• _What the task asks_: Starting at the line that holds "huśtawka ogrodowa (581, 2063)" and stopping at the line that holds "huśtawka bocianie gniazdo (121, 413)", restate the records below word for word, with both of those lines included.

• _Saved entries_:
=-=-=-=-=

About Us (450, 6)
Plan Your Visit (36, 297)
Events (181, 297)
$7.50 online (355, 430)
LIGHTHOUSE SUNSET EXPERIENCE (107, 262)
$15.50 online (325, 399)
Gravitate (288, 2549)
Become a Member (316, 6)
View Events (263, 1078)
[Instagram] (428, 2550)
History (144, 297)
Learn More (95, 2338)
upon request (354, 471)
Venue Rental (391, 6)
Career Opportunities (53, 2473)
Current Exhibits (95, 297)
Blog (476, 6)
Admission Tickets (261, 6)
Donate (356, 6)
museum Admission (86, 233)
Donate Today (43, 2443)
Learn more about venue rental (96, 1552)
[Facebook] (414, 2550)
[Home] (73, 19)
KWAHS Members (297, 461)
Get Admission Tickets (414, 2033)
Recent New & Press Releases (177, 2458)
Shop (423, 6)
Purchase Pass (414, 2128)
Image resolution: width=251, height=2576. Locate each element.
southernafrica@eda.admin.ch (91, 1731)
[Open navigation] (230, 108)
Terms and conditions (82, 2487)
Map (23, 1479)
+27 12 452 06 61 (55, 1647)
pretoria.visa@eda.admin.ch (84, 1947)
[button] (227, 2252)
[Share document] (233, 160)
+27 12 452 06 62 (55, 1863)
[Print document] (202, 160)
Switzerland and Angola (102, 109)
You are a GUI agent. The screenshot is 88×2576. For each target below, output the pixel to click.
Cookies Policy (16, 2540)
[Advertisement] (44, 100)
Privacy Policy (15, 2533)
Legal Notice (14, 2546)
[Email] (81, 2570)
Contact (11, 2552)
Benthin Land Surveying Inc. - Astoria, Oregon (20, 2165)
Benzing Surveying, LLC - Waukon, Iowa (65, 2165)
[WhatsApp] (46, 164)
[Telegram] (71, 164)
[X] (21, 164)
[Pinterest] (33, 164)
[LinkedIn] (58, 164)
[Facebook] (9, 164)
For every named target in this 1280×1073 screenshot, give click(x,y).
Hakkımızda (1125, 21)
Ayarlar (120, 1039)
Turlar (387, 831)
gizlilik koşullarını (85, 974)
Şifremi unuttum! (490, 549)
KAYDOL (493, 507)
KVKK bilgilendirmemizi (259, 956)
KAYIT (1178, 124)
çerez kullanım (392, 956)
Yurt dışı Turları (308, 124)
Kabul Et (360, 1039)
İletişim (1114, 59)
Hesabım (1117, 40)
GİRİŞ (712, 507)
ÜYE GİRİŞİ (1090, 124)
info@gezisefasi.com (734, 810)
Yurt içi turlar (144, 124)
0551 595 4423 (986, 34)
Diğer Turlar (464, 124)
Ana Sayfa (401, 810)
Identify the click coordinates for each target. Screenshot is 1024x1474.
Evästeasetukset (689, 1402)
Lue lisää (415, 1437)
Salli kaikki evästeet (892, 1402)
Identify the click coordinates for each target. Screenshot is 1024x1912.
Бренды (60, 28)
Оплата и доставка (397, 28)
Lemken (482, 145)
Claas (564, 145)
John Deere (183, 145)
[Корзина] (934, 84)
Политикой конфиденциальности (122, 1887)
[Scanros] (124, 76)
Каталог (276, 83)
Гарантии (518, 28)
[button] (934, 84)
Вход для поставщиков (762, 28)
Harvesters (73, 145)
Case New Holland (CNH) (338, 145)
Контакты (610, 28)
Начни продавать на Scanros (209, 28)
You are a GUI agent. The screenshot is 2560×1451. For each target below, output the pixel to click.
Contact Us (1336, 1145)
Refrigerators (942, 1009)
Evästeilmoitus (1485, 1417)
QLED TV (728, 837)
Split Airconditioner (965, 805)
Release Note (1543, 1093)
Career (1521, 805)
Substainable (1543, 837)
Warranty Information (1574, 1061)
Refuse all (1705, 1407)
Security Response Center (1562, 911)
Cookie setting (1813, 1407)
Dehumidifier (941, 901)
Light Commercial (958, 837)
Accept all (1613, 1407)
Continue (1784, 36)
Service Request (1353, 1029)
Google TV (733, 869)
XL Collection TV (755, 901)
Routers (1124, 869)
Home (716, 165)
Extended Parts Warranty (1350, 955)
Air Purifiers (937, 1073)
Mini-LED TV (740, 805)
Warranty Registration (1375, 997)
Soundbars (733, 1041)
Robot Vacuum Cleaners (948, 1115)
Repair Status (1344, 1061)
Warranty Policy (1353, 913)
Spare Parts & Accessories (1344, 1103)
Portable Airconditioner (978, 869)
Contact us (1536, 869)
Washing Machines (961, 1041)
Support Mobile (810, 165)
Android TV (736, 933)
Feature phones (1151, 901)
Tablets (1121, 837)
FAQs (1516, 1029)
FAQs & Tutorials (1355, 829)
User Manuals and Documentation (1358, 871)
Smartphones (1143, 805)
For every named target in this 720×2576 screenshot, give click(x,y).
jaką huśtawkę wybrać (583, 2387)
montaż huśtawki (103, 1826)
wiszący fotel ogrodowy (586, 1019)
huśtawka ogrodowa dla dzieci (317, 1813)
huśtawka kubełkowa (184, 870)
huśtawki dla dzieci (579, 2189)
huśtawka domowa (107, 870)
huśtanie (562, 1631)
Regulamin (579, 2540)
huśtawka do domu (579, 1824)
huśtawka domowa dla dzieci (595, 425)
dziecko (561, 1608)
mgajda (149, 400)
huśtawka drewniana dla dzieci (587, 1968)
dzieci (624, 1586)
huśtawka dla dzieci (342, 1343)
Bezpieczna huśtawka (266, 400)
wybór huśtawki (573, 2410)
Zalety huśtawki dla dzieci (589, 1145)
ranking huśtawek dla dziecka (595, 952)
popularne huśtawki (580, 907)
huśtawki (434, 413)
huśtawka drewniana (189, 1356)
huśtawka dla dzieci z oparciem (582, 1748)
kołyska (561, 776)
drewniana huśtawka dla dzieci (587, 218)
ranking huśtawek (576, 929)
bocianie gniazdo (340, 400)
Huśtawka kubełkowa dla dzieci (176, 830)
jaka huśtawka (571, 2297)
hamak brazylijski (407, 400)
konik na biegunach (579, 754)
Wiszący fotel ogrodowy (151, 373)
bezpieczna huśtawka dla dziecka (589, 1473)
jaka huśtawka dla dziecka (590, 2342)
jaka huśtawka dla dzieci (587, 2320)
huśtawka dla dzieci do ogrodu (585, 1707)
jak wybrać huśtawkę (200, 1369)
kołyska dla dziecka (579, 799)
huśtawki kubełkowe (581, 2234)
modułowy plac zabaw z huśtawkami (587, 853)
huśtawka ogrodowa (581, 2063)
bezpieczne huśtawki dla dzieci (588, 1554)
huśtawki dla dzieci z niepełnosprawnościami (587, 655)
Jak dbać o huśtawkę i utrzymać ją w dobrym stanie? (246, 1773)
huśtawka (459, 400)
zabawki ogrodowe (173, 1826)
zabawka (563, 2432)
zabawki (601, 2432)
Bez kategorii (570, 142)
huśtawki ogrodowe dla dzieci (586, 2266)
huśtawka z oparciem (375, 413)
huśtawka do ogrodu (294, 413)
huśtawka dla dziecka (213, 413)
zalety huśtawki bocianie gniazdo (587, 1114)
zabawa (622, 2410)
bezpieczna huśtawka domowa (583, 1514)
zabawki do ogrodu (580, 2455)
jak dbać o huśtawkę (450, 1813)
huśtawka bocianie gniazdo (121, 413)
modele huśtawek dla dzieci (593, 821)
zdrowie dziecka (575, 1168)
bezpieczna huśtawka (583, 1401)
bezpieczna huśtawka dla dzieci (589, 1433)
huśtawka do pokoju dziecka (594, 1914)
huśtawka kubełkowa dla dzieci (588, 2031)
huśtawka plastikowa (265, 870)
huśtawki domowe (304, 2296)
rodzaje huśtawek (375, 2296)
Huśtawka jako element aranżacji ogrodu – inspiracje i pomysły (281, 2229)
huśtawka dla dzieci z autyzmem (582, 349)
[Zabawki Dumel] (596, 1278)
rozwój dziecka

=-=-=-=-=

• _Solution below_:
huśtawka ogrodowa (581, 2063)
bezpieczne huśtawki dla dzieci (588, 1554)
huśtawki dla dzieci z niepełnosprawnościami (587, 655)
Jak dbać o huśtawkę i utrzymać ją w dobrym stanie? (246, 1773)
huśtawka (459, 400)
zabawki ogrodowe (173, 1826)
zabawka (563, 2432)
zabawki (601, 2432)
Bez kategorii (570, 142)
huśtawki ogrodowe dla dzieci (586, 2266)
huśtawka z oparciem (375, 413)
huśtawka do ogrodu (294, 413)
huśtawka dla dziecka (213, 413)
zalety huśtawki bocianie gniazdo (587, 1114)
zabawa (622, 2410)
bezpieczna huśtawka domowa (583, 1514)
zabawki do ogrodu (580, 2455)
jak dbać o huśtawkę (450, 1813)
huśtawka bocianie gniazdo (121, 413)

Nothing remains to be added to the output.